育犬ノイローゼ(旧cakes連載記事)

結婚して2 年が過ぎた頃、やっと新生活も落ち着いてきたからでしょうか、夫が「犬を飼いたい」と言い出しました。

「え!? 猫しか飼ったことないから、私飼い方わからへんわ」。

「大丈夫! 僕んちはずっと犬を飼ってたから。任せて!」

ほんまかなあ・・・任せてと言っても夫は忙しいんやから結局世話するんは私になるような・・・。

とりあえず、どんなものか見に行ってみようということで、当時住んでいたマンション近くのペットショップへ。

居ました居ました! 子犬達!!

「赤ちゃんは誰かにお世話をしてもらわないと生きていけないから、人間も動物もみーんな、可愛らしく出来ている」と聞いたことがあります。

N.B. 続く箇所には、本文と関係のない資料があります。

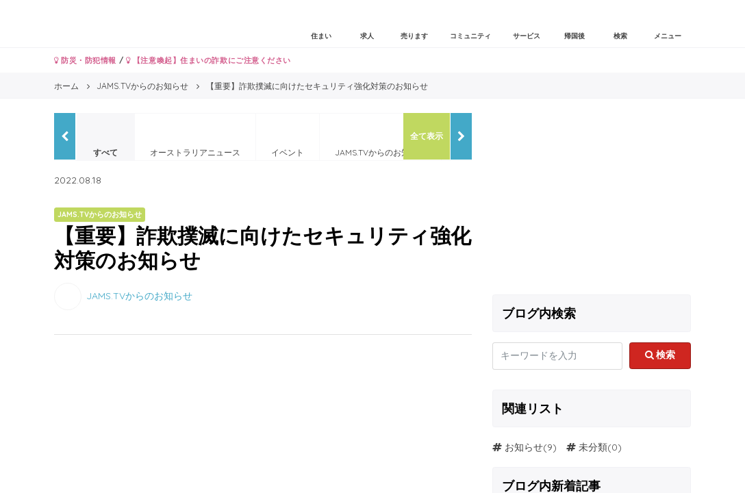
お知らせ (524, 447)
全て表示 (426, 136)
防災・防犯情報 (85, 60)
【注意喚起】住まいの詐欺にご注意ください (208, 60)
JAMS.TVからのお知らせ (139, 295)
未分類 (593, 447)
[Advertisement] (591, 198)
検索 (660, 354)
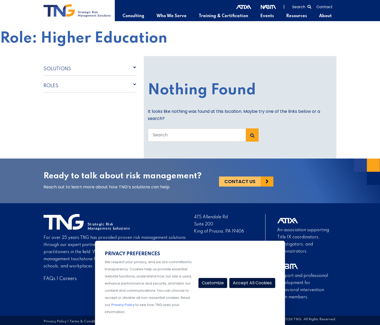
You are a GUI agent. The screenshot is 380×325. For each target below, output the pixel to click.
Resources (297, 16)
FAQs (49, 278)
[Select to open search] (301, 6)
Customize (213, 283)
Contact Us (239, 181)
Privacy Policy (55, 321)
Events (267, 16)
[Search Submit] (252, 135)
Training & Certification (224, 16)
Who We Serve (173, 16)
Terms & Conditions (85, 321)
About (325, 16)
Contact (324, 7)
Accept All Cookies (252, 283)
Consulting (135, 16)
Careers (68, 278)
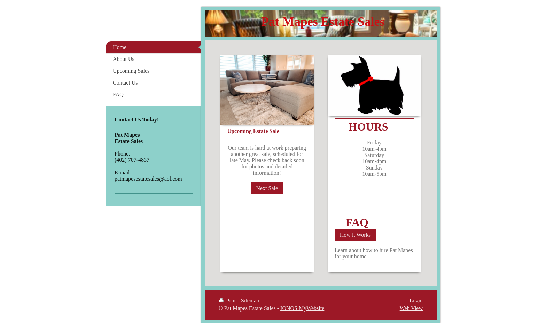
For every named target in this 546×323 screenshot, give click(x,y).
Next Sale (267, 188)
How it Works (355, 235)
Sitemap (250, 301)
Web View (411, 308)
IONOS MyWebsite (302, 308)
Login (416, 301)
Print (229, 301)
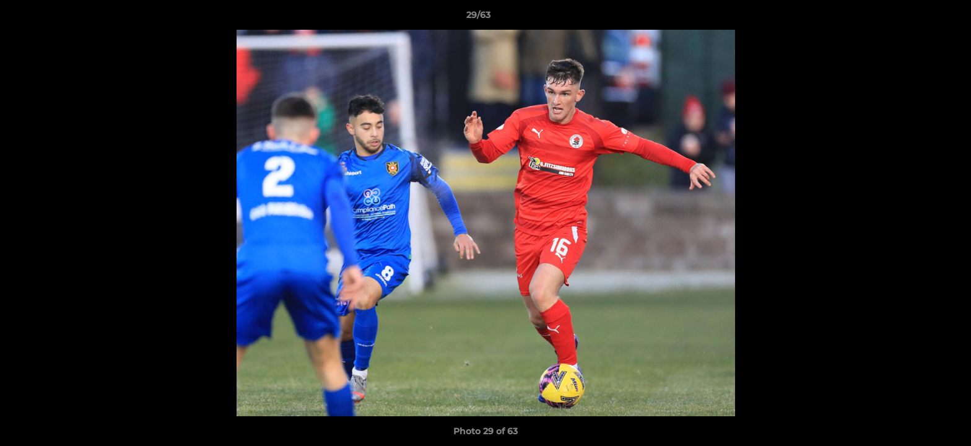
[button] (919, 18)
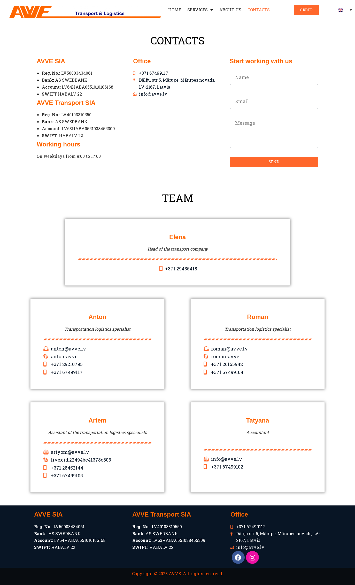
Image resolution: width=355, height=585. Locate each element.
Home (174, 9)
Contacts (259, 9)
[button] (306, 10)
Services (200, 9)
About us (230, 9)
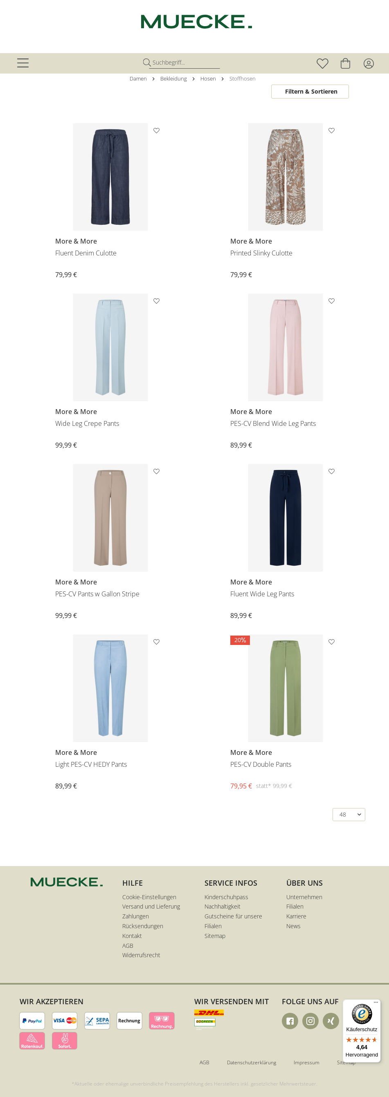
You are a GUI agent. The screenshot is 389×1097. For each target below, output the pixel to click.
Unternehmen (304, 897)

ほんとにその通り! どの子も(もう子って言ってるし)めちゃくちゃ愛らしい❤

はっきり言って猫派の私でしたが、一気に「わわわわわー❤❤❤❤❤!」と犬派に転向し、なかでもスヌーピーのモデルになったというビーグル犬の赤ちゃんに釘付けになりました。

他の柴犬や、当時大ブームとなっていた、ミニチュアダックスフンドと一緒に、大きなゲージのなかで遊んでいる赤ちゃんビーグル2匹!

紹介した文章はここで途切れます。